Because both immune and structural cells express Pglyrp1, bone marrow transplantation experiments were performed to confirm that hematopoietic cells, such as alveolar macrophages, mediate Pglyrp1-dependent airway inflammation. Chimeric mice were generated that expressed either Pglyrp1-deficient hematopoietic cells and WT nonhematopoietic cells (Pglyrp1^−/− > WT mice), or WT immune cells and Pglyrp1-deficient nonhematopoietic cells (WT > Pglyrp1^−/− mice). WT > WT mice and Pglyrp1^−/− > Pglyrp1^−/− mice served as controls. Chimerism was confirmed by qRT-PCR, which showed that Pglyrp1 mRNA was expressed by peripheral blood leukocytes and alveolar macrophages from WT > WT and WT > Pglyrp1^−/− mice, but not by those from Pglyrp1^−/− > Pglyrp1^−/− and Pglyrp1^−/− > WT mice (Figure 7). Analysis of BALF showed that the total number of inflammatory cells, as well as the number of eosinophils and lymphocytes, was significantly decreased in HDM-challenged Pglyrp1^−/− > WT mice and Pglyrp1^−/− > Pglyrp1^−/− mice compared with HDM-challenged WT > Pglyrp1^−/− mice and WT > WT mice. Consistent with this finding, lung histology revealed that peribronchial inflammatory cell infiltrates were decreased in HDM-challenged Pglyrp1^−/− > WT and Pglyrp1^−/− > Pglyrp1^−/− mice as compared with WT > Pglyrp1^−/− and WT > WT mice. In addition, HDM-induced increases in mucous cell metaplasia were significantly decreased in Pglyrp1^−/− > WT mice and Pglyrp1^−/− > Pglyrp1^−/− mice compared with WT > Pglyrp1^−/− mice and WT > WT mice. Collectively, these data demonstrate that Pglyrp1 expressed by hematopoietic cells mediates HDM-induced eosinophilic and lymphocytic airway inflammation.

Figure 7. — Hematopoietic cells mediate Pglyrp1-dependent increases in airway eosinophils and lymphocytes in HDM-challenged mice. Chimeric mice were generated by bone marrow transplantation. (A and B) mRNA expression of *Pglyrp1* in peripheral blood leukocytes (n = 9 mice) and alveolar macrophages (n = 4–5 mice) from HDM-challenged mice were assessed by qRT-PCR and presented as relative mRNA expression. (C–E) Numbers of total BALF inflammatory cells (C), eosinophils (D), and lymphocytes (E) (n = 10–18 mice, *P < 0.01, vs. HDM-challenged WT > WT; one-way ANOVA with Bonferroni’s multiple comparison test) are shown. Data are representative of two independent experiments. (F) Mucous cell metaplasia is presented as the percentage of airways on lung histological sections that contained periodic acid-Schiff–positive cells (n = 5–14 mice, *P < 0.0001, vs. HDM-challenged WT > WT; one-way ANOVA with Bonferroni’s multiple comparison test). Airways (27.9 ± 0.7) were counted in each animal. Data are representative of two independent experiments. (G) Representative histologic sections of lungs from chimeric mice that had been challenged with saline or HDM and stained with H&E (×200) or PAS (×200 and ×1,000).

Discussion

Pglyrps are a family of pattern-recognition proteins that mediate innate immunity to bacterial pathogens via binding peptidoglycan moieties (12).

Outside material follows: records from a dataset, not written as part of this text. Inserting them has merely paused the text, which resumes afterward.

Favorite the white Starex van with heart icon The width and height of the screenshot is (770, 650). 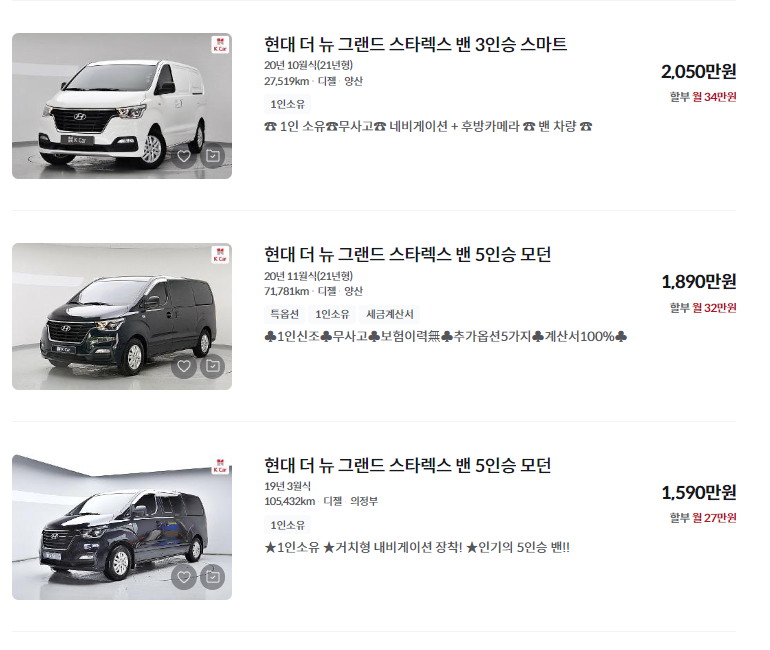click(x=184, y=156)
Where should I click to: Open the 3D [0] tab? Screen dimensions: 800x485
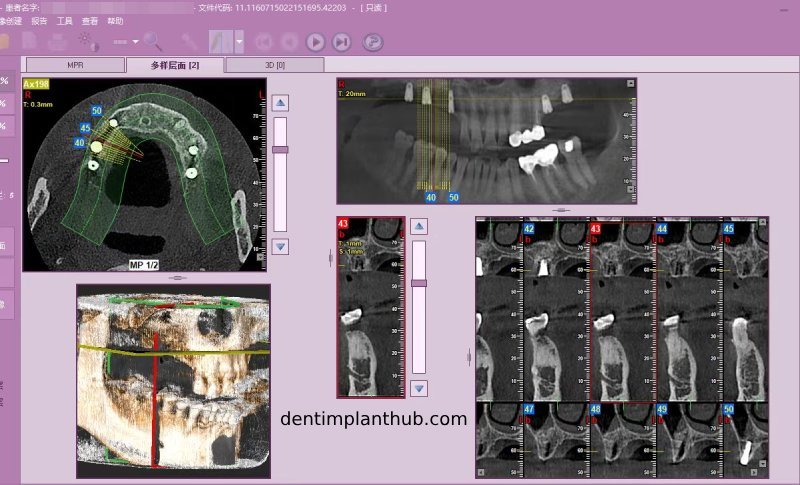click(274, 65)
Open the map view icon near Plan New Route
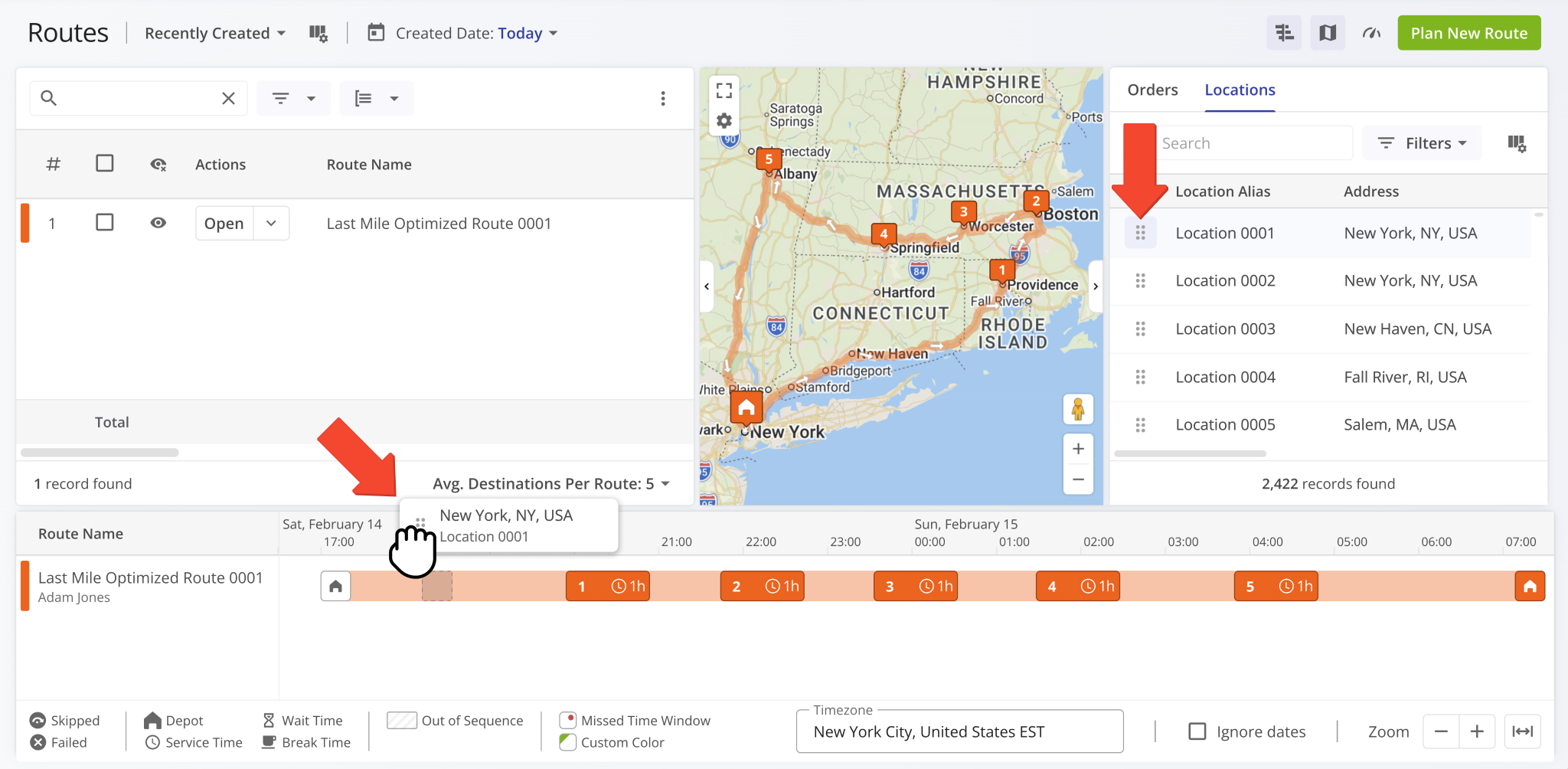The height and width of the screenshot is (769, 1568). coord(1327,33)
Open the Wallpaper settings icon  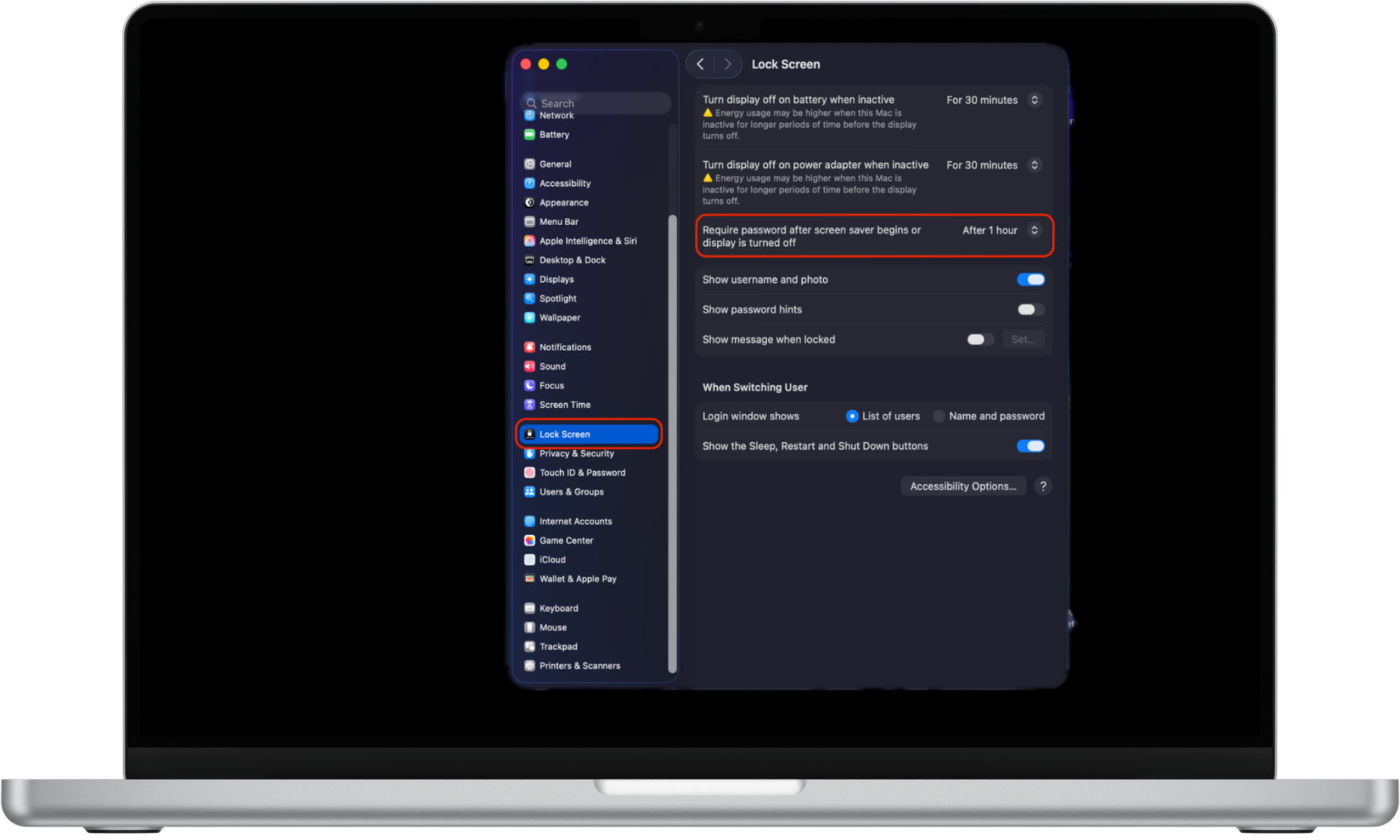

Here, we show that Pglyrp1 is expressed in the lung by eosinophils, neutrophils, alveolar macrophages, and airway epithelial cells. Furthermore, Pglyrp1 expression at the mRNA and protein levels was significantly increased in the lung and BALF in response to multiple HDM challenges, whereas Pglyrp1 expression by macrophages was significantly up-regulated by the Th2 cytokine, IL-4. Pglyrp1^−/− mice had attenuated airway inflammatory responses to multiple nasal HDM challenges, with significant reductions in airway eosinophils and lymphocytes. The down-regulated airway inflammatory responses in HDM-challenged Pglyrp1^−/− mice were also associated with significant reductions in IgE production and mucous cell metaplasia. In contrast, AHR was not decreased. The finding that AHR was dissociated from airway inflammation, IgE production, and mucous cell metaplasia in HDM-challenged Pglyrp1^−/− mice suggests that these cardinal pathogenic manifestations of asthma may be mediated by distinct pathways. The dissociation of AHR from airway inflammation has previously been reported. For example, we have previously shown that HDM-challenged apoE^−/− mice have significantly increased AHR and mucous cell metaplasia, whereas airway inflammation was not affected (10). In addition, treatment of WT A/J mice with corticosteroids significantly decreased airway inflammation and mucous cell metaplasia, but was associated with a small, albeit statistically significant, reduction in AHR. AHR has also been shown to be dissociated from airway inflammation after treatment with rapamycin (23). Ovalbumin-challenged transgenic mice in which NF-κB activation is repressed specifically in the airway have decreases in allergic inflammation, IgE, and mucous cell metaplasia, but not AHR (24). Similarly, AHR has been reported to be dissociated from airway inflammation in patients with chronic asthma (25).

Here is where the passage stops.